Vaccine champion promotes flu vaccine, especially during fourth wave
Dawn Erickson is a big believer in vaccines, including her yearly influenza vaccination.
The Outlook resident started getting the flu vaccine regularly about 16 years ago, when her father was diagnosed with cancer and she became his caregiver while he was receiving treatment.
“He couldn’t get the flu, so I needed to do what I had to so he didn’t get it. So I got the shot.”
She admits, over the next few years, she wondered, “Do I still need to get it?”
“Then I got the flu. And I was like, ‘Yup, I still need to get the shot.’”
Dawn contracted influenza about 10 years ago.

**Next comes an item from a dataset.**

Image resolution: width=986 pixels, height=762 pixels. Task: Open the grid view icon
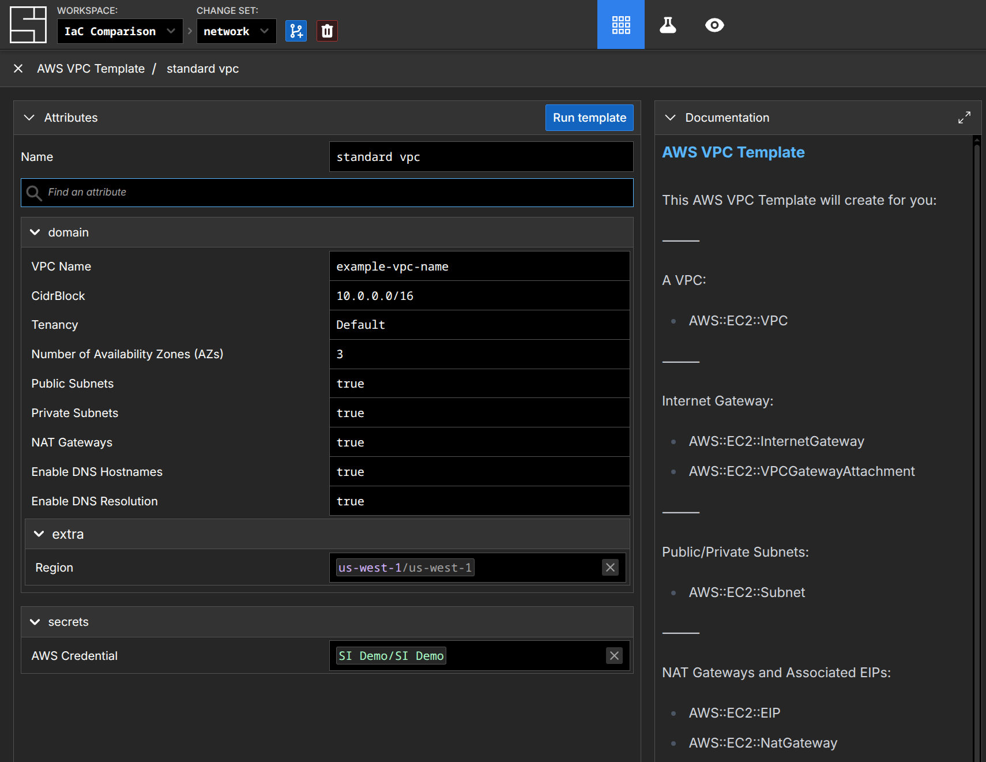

“I was so sick. I was in bed for the longest time – three days, just about. I couldn’t get out of bed to even go to the doctor. I knew I had the flu, so I did what I knew they’d tell me to do – drink fluids and rest.”
Luckily, Dawn had received her flu vaccine that year.
“If I hadn’t had it, I could’ve been a lot worse,” she notes.
She reacts to the flu vaccine every time, but gets it anyway.
“I know the next day, I’m not going to feel like myself. I’ll have a teeny fever, and be really sluggish. But I know my body is building antibodies, and a reaction is better than the flu, so I’ll take that every time.”
Dawn still gets her vaccine for the same reason she got it the first time – to protect those around her – but she has an extra reason this year, one that everyone in Saskatchewan has: to do what she can to stay healthy while the health-care system deals with the fourth wave of COVID-19.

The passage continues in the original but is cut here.